What you have to do. Scan the entries line by line and return those with "NEYMAR".

Records provided.
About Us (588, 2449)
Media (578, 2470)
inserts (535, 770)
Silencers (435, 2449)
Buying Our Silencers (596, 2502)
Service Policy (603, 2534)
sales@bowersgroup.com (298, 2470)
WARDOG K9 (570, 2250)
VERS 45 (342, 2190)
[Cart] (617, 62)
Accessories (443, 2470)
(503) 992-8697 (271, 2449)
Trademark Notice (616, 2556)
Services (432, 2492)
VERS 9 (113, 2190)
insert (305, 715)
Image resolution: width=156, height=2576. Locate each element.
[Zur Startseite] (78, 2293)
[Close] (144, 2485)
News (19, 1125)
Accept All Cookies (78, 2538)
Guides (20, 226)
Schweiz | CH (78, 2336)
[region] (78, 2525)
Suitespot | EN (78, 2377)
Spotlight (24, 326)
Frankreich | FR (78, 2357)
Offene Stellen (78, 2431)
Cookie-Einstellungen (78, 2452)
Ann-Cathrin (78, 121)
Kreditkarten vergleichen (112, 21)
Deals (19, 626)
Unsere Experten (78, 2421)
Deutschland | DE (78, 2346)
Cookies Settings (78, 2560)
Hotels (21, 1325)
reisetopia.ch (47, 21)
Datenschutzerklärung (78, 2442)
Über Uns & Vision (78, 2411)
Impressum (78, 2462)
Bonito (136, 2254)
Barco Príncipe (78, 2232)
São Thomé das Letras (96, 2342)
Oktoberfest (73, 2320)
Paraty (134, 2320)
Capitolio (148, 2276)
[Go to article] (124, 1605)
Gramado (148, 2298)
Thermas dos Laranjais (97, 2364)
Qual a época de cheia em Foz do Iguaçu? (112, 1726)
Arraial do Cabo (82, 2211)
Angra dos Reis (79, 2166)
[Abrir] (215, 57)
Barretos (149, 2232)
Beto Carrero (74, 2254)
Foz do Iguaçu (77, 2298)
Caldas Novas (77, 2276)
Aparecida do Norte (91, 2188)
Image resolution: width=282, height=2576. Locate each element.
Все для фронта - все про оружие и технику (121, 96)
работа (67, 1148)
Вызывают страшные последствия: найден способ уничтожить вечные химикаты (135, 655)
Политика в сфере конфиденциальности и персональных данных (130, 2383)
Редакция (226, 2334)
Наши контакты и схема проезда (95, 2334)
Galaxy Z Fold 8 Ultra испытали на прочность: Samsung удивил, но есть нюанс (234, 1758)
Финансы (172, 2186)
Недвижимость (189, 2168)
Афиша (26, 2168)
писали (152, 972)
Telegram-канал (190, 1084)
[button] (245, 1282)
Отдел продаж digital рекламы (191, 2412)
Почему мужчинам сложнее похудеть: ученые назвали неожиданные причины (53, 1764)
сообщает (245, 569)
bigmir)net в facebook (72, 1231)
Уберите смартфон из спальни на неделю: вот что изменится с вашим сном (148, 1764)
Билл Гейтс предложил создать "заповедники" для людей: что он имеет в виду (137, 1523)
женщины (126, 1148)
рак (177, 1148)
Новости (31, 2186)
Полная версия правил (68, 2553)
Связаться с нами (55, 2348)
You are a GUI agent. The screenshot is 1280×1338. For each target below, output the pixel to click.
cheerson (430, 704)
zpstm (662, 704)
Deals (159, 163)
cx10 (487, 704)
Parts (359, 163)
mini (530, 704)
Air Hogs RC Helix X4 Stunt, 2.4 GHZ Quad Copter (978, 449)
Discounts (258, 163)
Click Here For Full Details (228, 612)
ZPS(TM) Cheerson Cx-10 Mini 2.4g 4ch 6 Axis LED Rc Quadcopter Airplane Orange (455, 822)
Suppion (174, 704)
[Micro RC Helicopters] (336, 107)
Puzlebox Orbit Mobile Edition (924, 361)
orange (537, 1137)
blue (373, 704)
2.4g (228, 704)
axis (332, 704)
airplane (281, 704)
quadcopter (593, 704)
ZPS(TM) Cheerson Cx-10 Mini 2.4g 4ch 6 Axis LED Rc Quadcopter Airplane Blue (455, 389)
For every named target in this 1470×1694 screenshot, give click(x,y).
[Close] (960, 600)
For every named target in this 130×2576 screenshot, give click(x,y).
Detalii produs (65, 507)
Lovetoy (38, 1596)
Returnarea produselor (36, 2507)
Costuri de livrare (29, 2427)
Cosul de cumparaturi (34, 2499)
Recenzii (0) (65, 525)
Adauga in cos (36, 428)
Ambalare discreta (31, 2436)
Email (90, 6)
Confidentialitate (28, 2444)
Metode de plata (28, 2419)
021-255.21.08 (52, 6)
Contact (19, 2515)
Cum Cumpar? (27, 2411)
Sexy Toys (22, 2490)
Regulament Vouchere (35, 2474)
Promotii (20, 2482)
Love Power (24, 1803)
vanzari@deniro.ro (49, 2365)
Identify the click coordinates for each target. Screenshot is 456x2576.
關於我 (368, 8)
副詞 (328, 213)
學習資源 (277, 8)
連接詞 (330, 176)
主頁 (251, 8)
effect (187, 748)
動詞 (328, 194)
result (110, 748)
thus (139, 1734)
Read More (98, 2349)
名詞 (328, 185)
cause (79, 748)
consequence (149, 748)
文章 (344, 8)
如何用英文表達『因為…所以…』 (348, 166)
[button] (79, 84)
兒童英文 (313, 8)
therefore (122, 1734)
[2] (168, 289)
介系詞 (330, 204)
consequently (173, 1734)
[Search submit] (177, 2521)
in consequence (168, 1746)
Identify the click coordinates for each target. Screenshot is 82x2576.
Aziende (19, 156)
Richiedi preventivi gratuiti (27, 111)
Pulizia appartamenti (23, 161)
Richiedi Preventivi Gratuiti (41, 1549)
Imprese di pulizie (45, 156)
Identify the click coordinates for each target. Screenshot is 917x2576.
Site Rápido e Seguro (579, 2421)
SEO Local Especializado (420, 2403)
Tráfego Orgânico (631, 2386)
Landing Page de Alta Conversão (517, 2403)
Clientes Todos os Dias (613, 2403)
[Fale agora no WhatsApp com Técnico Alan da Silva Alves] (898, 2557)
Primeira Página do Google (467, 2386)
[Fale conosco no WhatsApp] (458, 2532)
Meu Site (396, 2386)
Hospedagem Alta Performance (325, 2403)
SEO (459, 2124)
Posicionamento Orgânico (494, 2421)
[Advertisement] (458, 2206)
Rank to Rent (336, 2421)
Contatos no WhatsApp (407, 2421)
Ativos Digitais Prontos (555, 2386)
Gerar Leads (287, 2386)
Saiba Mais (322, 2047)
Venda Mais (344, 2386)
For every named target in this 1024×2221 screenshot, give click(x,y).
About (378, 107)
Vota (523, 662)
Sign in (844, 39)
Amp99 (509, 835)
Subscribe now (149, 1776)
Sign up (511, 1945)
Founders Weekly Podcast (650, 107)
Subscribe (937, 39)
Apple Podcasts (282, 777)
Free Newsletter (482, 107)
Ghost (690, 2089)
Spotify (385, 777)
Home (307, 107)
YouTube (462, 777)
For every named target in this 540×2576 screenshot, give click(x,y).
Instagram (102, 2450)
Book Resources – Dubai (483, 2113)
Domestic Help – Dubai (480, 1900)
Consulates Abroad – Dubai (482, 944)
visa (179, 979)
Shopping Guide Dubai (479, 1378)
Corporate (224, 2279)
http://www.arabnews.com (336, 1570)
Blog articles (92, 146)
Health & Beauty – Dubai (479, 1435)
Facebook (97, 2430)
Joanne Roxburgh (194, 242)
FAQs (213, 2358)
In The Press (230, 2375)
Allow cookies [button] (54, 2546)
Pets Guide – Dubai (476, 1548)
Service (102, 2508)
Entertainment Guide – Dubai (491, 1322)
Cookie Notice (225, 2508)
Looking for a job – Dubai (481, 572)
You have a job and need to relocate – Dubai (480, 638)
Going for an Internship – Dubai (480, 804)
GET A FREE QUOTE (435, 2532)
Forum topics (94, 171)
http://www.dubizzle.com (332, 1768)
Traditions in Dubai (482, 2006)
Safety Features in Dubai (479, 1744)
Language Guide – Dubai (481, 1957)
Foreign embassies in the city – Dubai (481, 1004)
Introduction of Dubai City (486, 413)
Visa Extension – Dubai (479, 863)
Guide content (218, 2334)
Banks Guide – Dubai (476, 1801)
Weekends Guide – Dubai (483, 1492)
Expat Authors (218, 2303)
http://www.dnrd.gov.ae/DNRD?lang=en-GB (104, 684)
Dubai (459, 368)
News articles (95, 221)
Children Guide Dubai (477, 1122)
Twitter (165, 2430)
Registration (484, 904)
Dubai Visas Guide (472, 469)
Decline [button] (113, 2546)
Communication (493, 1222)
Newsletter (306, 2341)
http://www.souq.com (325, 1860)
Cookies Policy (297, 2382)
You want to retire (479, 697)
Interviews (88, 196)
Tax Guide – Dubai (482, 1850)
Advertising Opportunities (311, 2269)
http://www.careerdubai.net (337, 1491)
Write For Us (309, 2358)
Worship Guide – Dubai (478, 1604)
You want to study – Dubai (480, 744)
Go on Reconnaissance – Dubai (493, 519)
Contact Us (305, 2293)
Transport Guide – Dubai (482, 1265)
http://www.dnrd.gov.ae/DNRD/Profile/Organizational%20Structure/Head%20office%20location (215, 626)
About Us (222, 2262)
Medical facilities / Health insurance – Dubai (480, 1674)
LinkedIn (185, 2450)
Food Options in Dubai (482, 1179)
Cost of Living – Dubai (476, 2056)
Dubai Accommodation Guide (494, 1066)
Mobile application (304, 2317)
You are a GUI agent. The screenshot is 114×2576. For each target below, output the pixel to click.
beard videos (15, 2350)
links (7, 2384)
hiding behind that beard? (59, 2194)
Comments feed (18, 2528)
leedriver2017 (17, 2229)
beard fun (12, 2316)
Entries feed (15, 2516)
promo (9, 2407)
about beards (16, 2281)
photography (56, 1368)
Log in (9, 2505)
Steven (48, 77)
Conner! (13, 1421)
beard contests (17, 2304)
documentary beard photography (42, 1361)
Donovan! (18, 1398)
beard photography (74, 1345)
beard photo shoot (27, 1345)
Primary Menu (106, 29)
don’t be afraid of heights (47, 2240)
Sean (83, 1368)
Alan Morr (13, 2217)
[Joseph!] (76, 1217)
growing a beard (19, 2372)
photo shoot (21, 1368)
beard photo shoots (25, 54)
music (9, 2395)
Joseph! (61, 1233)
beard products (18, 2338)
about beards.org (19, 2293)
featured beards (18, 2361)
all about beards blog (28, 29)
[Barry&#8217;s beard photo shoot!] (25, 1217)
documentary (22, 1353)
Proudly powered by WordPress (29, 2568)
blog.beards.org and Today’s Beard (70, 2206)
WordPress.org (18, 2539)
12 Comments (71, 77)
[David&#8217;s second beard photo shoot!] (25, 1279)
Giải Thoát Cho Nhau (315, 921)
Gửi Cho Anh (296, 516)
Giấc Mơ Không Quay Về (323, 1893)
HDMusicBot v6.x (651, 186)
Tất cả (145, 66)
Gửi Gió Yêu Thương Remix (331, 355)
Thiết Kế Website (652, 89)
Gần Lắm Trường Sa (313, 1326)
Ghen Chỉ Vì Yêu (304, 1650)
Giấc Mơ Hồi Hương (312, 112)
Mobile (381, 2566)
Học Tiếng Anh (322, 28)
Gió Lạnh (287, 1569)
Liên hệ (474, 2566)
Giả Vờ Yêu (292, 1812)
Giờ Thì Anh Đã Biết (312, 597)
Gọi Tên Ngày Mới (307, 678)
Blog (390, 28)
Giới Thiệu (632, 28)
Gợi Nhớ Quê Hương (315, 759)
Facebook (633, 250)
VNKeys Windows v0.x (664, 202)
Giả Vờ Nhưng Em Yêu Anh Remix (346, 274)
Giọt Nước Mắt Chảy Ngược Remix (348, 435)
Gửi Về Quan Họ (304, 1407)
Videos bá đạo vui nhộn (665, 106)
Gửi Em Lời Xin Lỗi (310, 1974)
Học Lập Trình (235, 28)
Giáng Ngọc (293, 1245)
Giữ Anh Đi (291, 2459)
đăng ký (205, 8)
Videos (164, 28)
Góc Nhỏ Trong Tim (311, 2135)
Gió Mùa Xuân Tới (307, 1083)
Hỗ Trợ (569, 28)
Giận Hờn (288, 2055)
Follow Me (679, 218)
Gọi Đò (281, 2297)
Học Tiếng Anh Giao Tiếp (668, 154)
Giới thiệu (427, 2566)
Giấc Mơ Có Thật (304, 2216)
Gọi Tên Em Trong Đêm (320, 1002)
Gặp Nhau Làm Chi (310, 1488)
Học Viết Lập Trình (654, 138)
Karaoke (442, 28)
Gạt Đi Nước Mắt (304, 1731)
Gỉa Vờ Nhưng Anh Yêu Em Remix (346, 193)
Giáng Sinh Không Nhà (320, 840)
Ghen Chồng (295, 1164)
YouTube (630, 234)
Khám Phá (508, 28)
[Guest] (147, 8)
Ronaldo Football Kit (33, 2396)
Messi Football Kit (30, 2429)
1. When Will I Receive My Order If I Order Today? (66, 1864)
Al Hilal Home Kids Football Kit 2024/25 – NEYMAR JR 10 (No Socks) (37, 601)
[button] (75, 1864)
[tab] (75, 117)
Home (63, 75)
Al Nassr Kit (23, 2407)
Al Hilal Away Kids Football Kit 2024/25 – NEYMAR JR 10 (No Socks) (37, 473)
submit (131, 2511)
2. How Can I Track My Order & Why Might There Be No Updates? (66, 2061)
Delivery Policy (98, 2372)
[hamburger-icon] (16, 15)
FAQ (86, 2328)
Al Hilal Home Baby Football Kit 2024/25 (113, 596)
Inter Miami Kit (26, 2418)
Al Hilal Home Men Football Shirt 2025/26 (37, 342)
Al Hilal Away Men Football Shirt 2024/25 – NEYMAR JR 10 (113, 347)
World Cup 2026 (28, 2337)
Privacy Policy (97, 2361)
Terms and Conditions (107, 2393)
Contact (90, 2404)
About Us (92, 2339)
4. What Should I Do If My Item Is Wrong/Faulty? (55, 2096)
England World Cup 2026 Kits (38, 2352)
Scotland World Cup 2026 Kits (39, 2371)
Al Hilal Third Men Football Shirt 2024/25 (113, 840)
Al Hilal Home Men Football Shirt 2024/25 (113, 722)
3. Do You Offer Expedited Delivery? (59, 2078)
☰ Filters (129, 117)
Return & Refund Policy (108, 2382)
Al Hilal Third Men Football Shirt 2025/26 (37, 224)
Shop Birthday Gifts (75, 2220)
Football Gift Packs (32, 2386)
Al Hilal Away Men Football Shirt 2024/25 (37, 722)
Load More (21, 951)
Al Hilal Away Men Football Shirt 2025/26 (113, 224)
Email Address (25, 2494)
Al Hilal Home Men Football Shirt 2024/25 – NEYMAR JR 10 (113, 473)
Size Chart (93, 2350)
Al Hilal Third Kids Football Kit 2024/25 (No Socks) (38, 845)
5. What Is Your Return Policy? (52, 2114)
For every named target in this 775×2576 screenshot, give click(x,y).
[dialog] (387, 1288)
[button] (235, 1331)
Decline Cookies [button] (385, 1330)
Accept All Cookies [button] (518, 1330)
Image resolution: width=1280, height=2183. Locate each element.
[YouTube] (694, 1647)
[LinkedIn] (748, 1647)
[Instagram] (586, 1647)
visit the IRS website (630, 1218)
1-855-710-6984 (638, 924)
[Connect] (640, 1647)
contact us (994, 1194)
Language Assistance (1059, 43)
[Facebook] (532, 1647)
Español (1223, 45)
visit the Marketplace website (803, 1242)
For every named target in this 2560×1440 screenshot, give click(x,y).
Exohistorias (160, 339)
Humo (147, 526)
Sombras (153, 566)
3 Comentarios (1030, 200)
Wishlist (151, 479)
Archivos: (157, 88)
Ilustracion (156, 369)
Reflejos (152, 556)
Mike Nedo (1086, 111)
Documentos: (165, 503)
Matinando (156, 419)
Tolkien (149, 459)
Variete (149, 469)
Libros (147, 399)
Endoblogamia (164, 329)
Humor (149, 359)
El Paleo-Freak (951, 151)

Answer for this exercise.
Al Hilal Home Kids Football Kit 2024/25 – NEYMAR JR 10 (No Socks) (37, 601)
Al Hilal Away Kids Football Kit 2024/25 – NEYMAR JR 10 (No Socks) (37, 473)
Al Hilal Away Men Football Shirt 2024/25 – NEYMAR JR 10 (113, 347)
Al Hilal Home Men Football Shirt 2024/25 – NEYMAR JR 10 (113, 473)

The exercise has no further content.